Sunday 13 March 2022

Paradigm Shift

"The day after 9–11, a person whom I respect and care about a great deal said to me, 'George Bush was anointed by God for a time such as this.' He then asked me what I thought. I said that I thought that the Bush family was anointed by financial fraud, narcotics trafficking, and paedophilia. Stunned, he said, 'If that is true, then it’s hopeless'. I replied that things were far from hopeless, but that for me solutions started with faith in a divine intelligence rather than affirming a dependent relationship with organized crime."

So wrote Catherine Austin Fitts when she reviewed Al Gore's film An Inconvenient Truth in 2008. In her review article (see The Social Crediter Spring 2008), she suggested that if we, as responsible citizens, seek to respond to global warming we must face the fact that we support criminal activity by our governments because we do not call them to account. Equally, "we as consumers, depositors and investors support the private banking, corporate and investment interests that run our government in this manner". When we recognise that in order to save and rebuild our world we have to withdraw from our dependence upon a rotten system, we are overwhelmed by the difficulty of understanding how to set about system-wide action for positive change. Over past decades people from all walks of life have insisted that solutions to social and ecological questions must be found within the present system, i.e., within the socially acceptable boundaries laid down by economic orthodoxy over the past century. We must follow the rules and play the game.

In order to do so, we must refrain from asking key questions. We must ignore the correlation between environmental deterioration and the growth of the global financial system that has resulted from the world-wide centralisation of economic and political power.
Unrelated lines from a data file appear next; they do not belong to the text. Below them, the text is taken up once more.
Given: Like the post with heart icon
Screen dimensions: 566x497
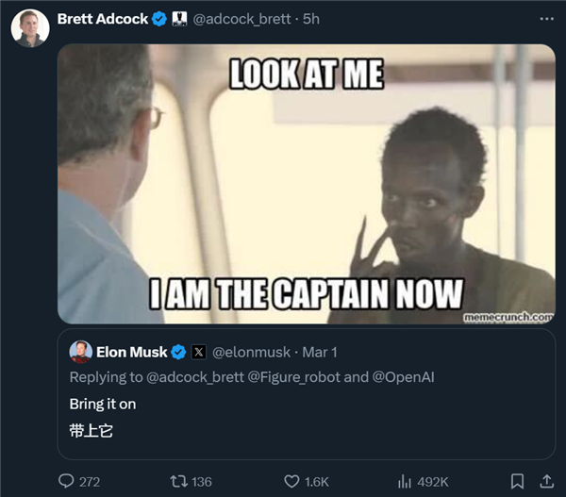Looking at the screenshot, I should pyautogui.click(x=292, y=481).
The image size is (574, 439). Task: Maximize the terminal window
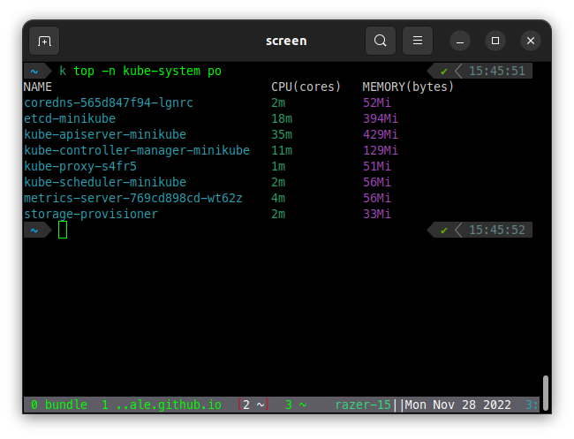(x=495, y=41)
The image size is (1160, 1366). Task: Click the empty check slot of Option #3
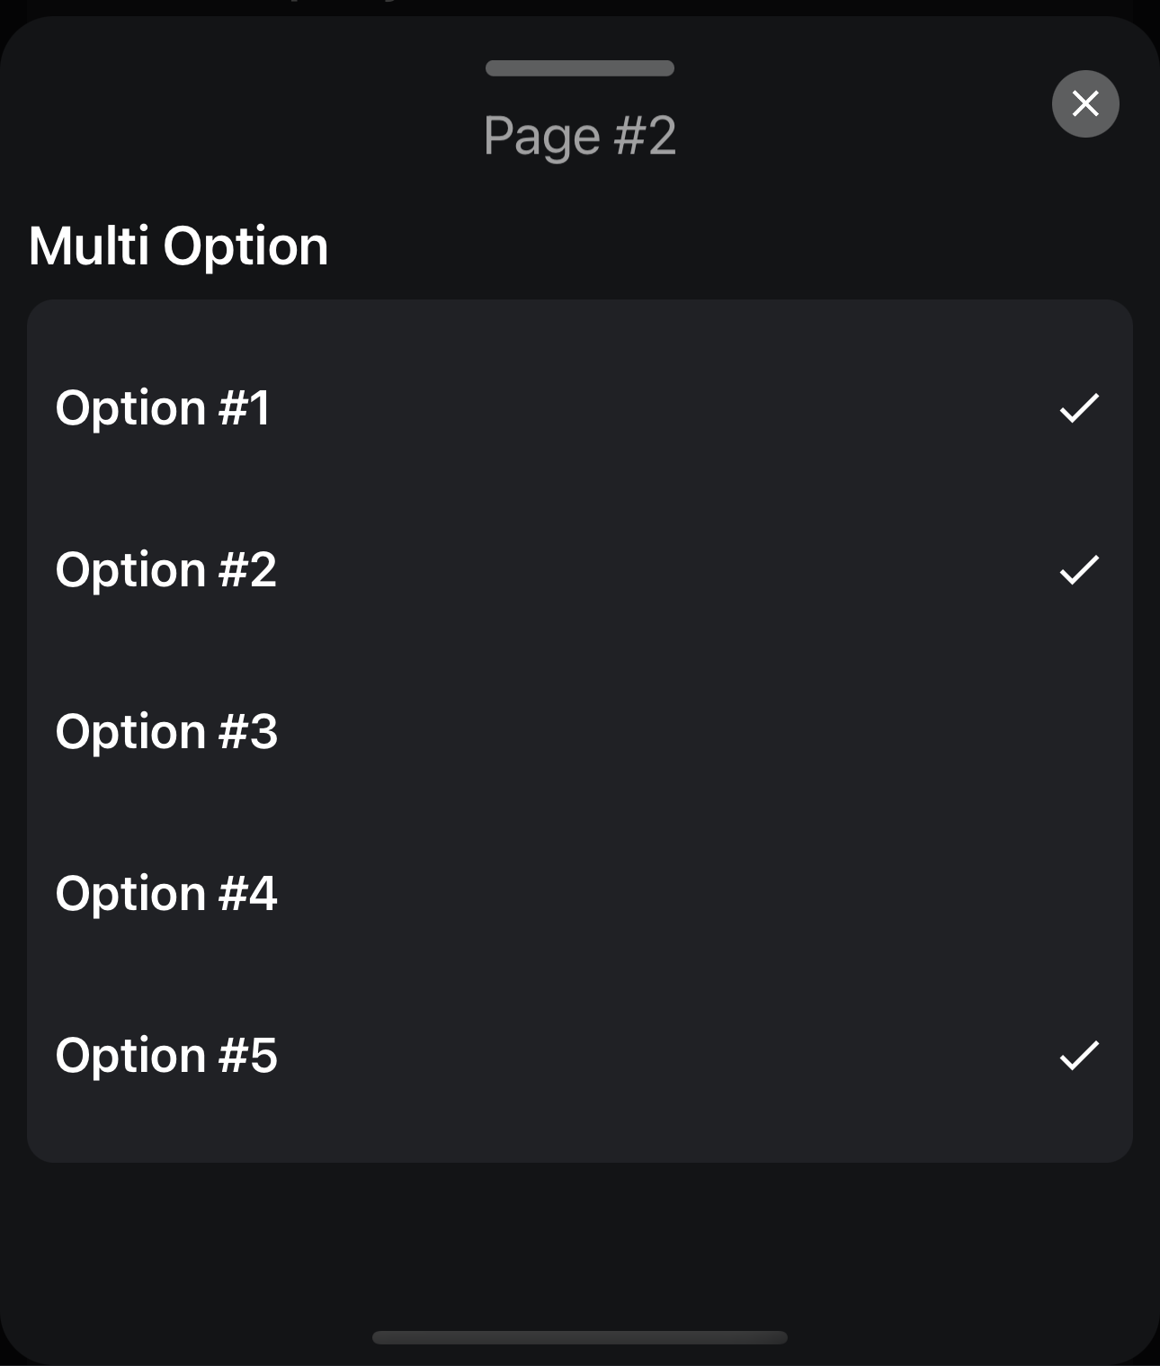(1079, 731)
The fundamental questions we all need to tackle include:

  • who is doing this?

  • who has been governing our planet this way and why?

  • cui bono? Who benefits?

  • who has suppressed alternative technologies, resulting in our dependency on fossil fuels? Why?
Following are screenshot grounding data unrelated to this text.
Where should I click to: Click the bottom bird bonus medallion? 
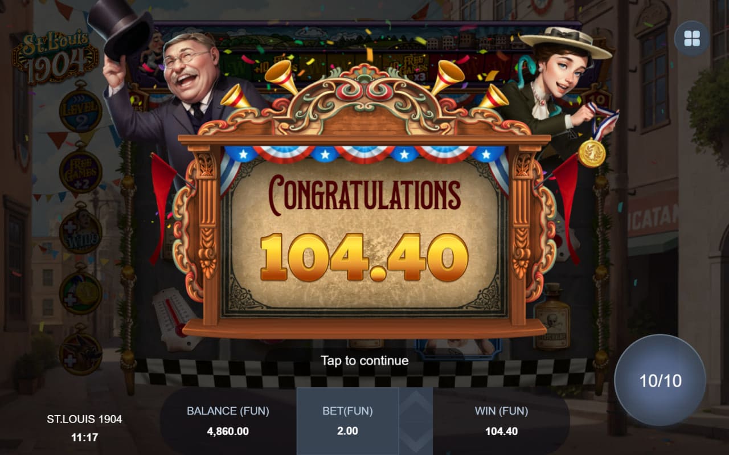[x=80, y=352]
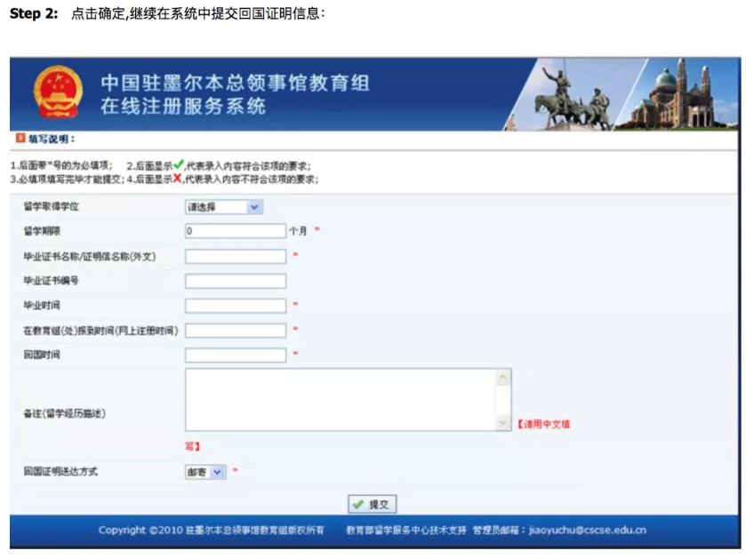Click the basilica building image in banner
Viewport: 746px width, 559px height.
coord(683,95)
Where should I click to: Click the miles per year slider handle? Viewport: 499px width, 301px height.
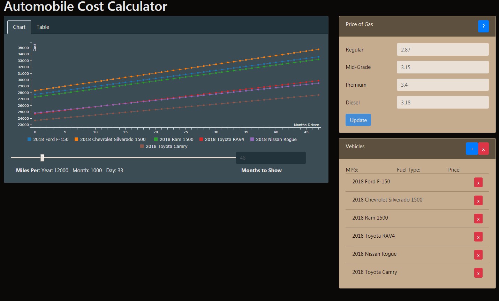[42, 158]
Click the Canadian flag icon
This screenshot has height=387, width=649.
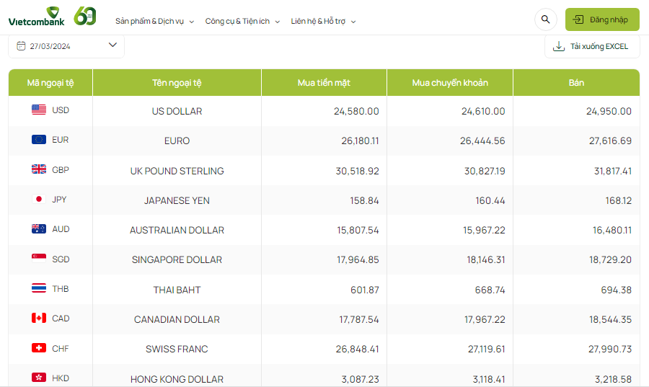[x=39, y=318]
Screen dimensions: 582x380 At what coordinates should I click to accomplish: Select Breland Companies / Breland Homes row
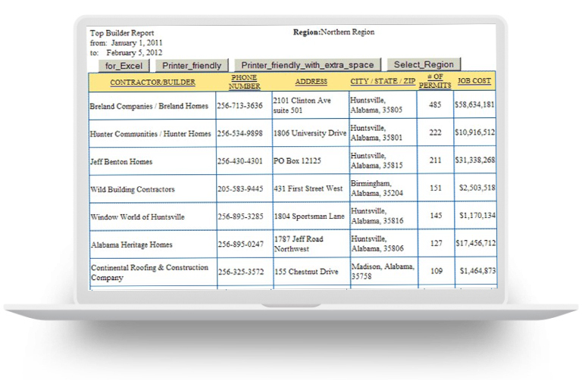point(149,106)
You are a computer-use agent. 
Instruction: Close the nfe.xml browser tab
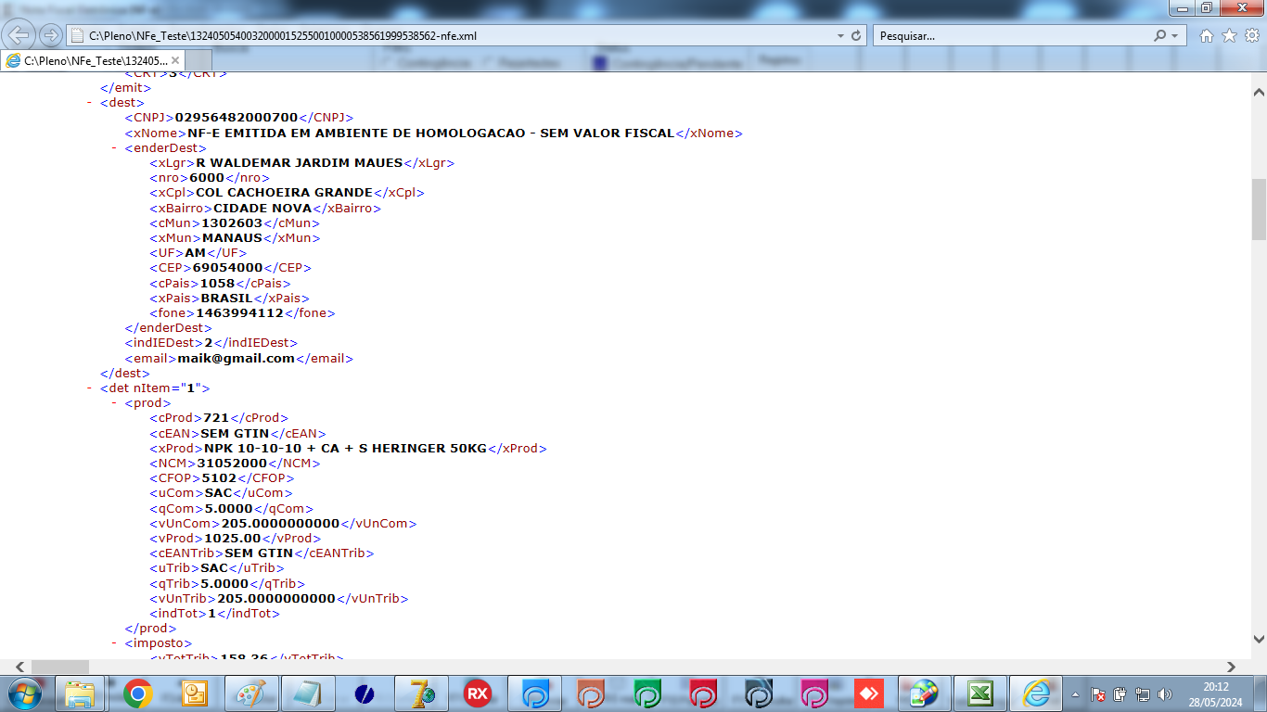(x=176, y=60)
  • who has generated how much financial capital generated from this damage?

  • how did things get this bad without our changing?

  • how much was related to fear generated by those in charge?
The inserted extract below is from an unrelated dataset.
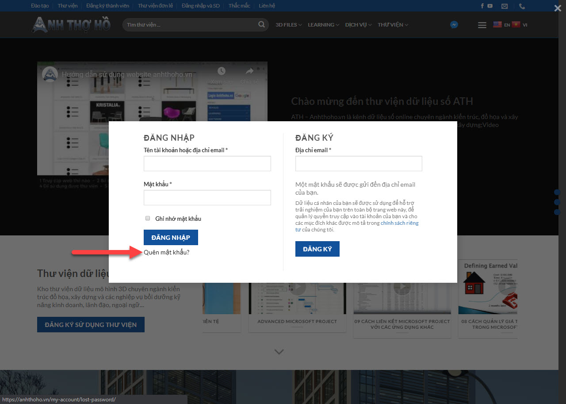The height and width of the screenshot is (404, 566).
Task: Expand the 3D FILES dropdown menu
Action: pos(288,25)
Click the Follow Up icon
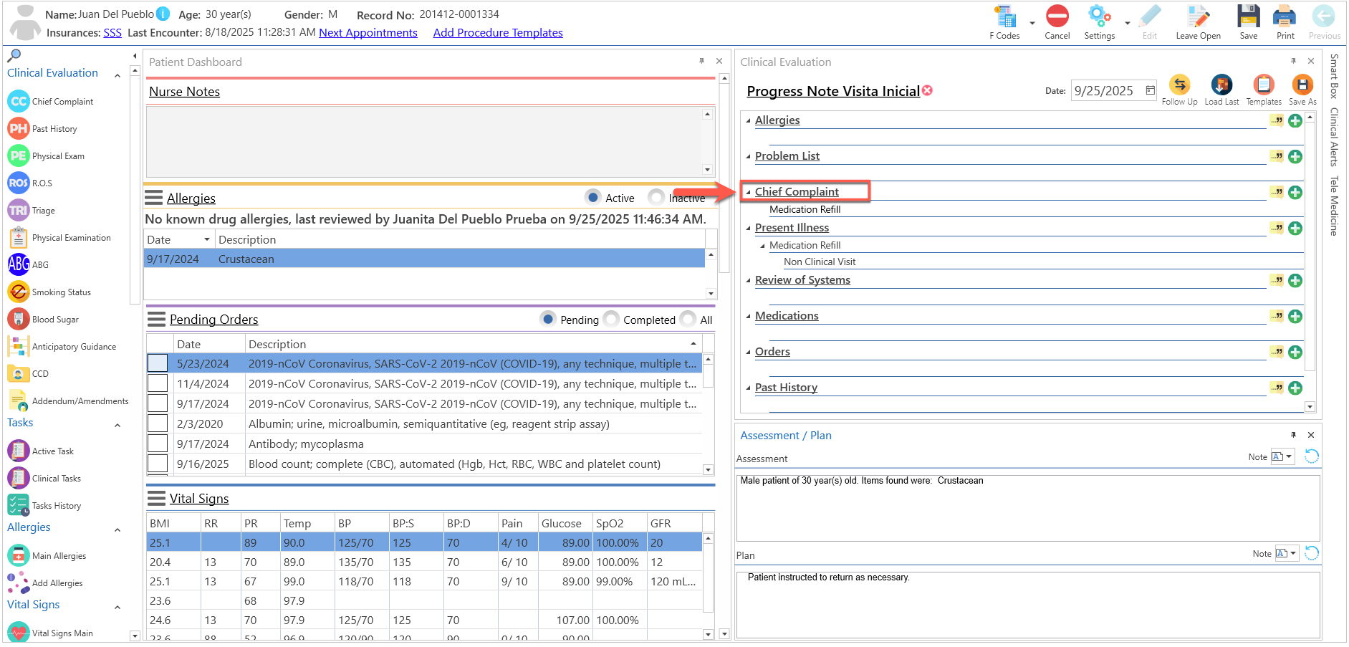Screen dimensions: 1349x647 tap(1179, 85)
  • how do we recapture resources that have been criminally drained and use them to invest in restoring environmental balance?

Fitts calls to account the people who are intentionally killing the planet.

"Their power is their ability to offer all of us ways of making money by helping them kill it. Hence, understanding how the mechanics of the financial system and the accumulation of financial capital relate to environmental destruction is essential. If we integrate these deeper systems into an historical timeline, authentic solutions will begin to emerge."

By "making money" Fitts means working for money in order to acquire the basic necessities of life for ourselves and our families (see What Everybody Really Wants to Know About Money"). The task ahead is to come to grips with the history of the global financial system that currently dictates policy across the world in all three spheres of the social order. And the first step is to recognise the difficulty we face when we acknowledge that working for money is the root of all current evils.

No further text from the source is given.